* Фрагмент документа:
___

Так он, высокочтимые, оправдан?
Из ничего Господь наш создал мир,
А он, проклятый, сделал мир ничем,
Поверг в ничто, в первоначальный хаос.
Да разве он не гнусный Сатана? [41,269]
Нам-то ясно, что граф фон Штраль не Сатана. Но все остальное вовсе не ясно. «Первоначальный хаос»...
Теперь пора раскрыть один секрет этой сцены. Ни большинство участников ее, ни читатели и зрители его еще не знают. Как обнаружится много позднее, в четвертом действии, граф фон Штраль однажды предстал Кетхен во сне: его привел к ней «херувим с большими белоснежными крылами» — привел как нареченного, как жениха. Вот почему она и поверглась перед ним ниц, как только впервые увидела его наяву.
Однако даже этот секрет не дает ключа к разгадке сцены допроса! Он ее, пожалуй, еще больше запутывает.
Поначалу — если читать сцену с помощью этого ключа — для нас как будто многое разъясняется. Появившись на суде и «оглядев всех собравшихся», Кетхен преклоняет колени только перед графом. Она не признает за какими-то чужими людьми права судить в ее «деле», для нее тут один судья — граф фон Штраль, посланец небес, ее суженый, ее господин и повелитель. Она говорит судьям:
Кто б ни были вы, господа, сойдите
С судейских мест, и пусть он сядет там! <...>
Когда свершен здесь грех — ему судить,
А вам — дрожа стоять перед барьером. [41, 259]
Председатель суда в ошеломлении спрашивает ее, «каким апостолом» она «на пророчество вдохновлена». Клейст, правда, не дает Кетхен ответить на этот вопрос, решительно перебивая сцену, переключая наше внимание на отца; но зато, заметив отца, Кетхен успокаивает его:
Терпенье.
Не предавайся скорби непомерной. Знай: если радость волосы чернит, Как юноша, ты снова расцветешь. [41, 259]
Если знать предысторию с херувимом, то все эти слова и поступки выстраиваются в достаточно четкую линию. Но как только мы сориентировались таким образом, нас мгновенно сбивает с толку неожиданный поворот. Граф фон Штраль, получив клятву Кетхен, что ему она откроет свое сердце, задает самый главный вопрос:
Так что ж, скажи мне коротко и ясно, Тебя из дома отчего влекло И следовать за мною повелело?

___

* Цель: Воспроизведите без изменений отрывок фрагмента о сцене суда от слов "Да разве он" до слов "увидела его наяву.".

(Элементы данных)

___

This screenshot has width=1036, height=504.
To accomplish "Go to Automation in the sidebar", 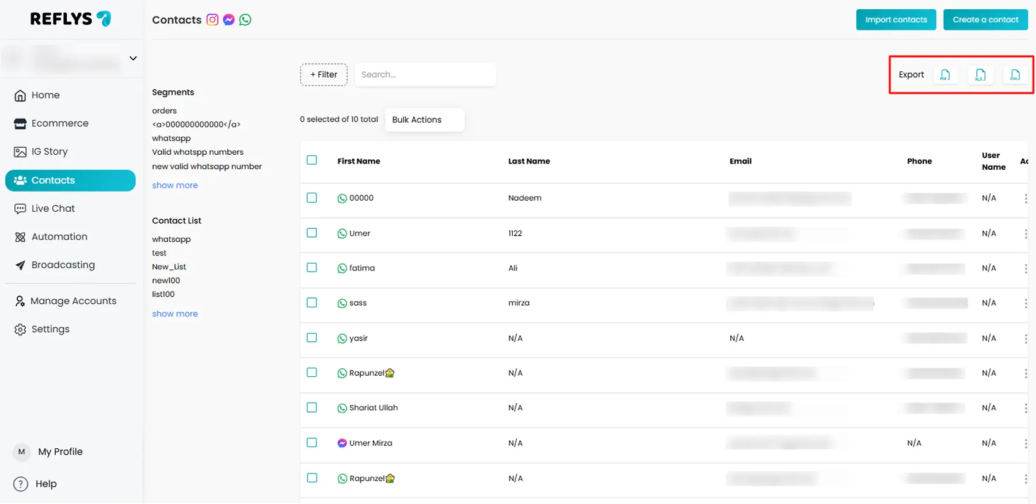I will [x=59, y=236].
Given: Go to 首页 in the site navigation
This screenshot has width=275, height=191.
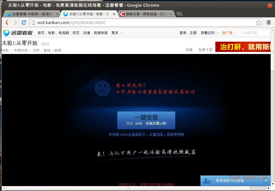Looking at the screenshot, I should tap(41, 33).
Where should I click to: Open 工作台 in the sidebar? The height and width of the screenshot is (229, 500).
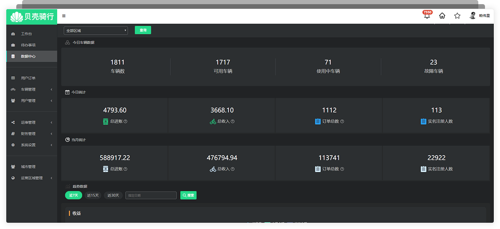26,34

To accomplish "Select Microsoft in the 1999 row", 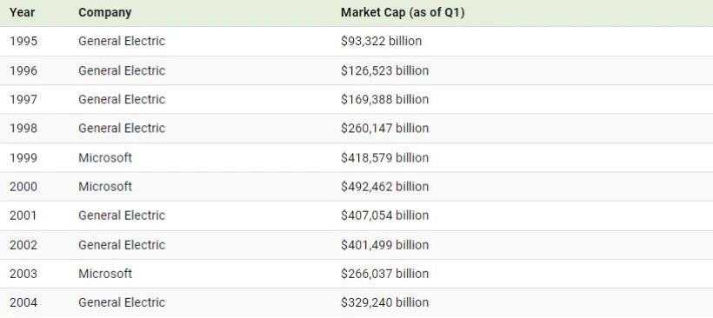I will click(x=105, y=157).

___

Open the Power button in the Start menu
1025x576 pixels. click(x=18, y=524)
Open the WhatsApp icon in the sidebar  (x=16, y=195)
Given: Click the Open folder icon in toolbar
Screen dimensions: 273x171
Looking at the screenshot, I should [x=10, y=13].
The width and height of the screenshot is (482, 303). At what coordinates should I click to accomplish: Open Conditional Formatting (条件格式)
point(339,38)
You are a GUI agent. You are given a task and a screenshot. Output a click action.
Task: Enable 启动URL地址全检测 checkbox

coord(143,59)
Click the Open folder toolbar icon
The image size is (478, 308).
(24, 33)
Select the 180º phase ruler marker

___

* Ответ на задание:
Да разве он не гнусный Сатана? [41,269]
Нам-то ясно, что граф фон Штраль не Сатана. Но все остальное вовсе не ясно. «Первоначальный хаос»...
Теперь пора раскрыть один секрет этой сцены. Ни большинство участников ее, ни читатели и зрители его еще не знают. Как обнаружится много позднее, в четвертом действии, граф фон Штраль однажды предстал Кетхен во сне: его привел к ней «херувим с большими белоснежными крылами» — привел как нареченного, как жениха. Вот почему она и поверглась перед ним ниц, как только впервые увидела его наяву.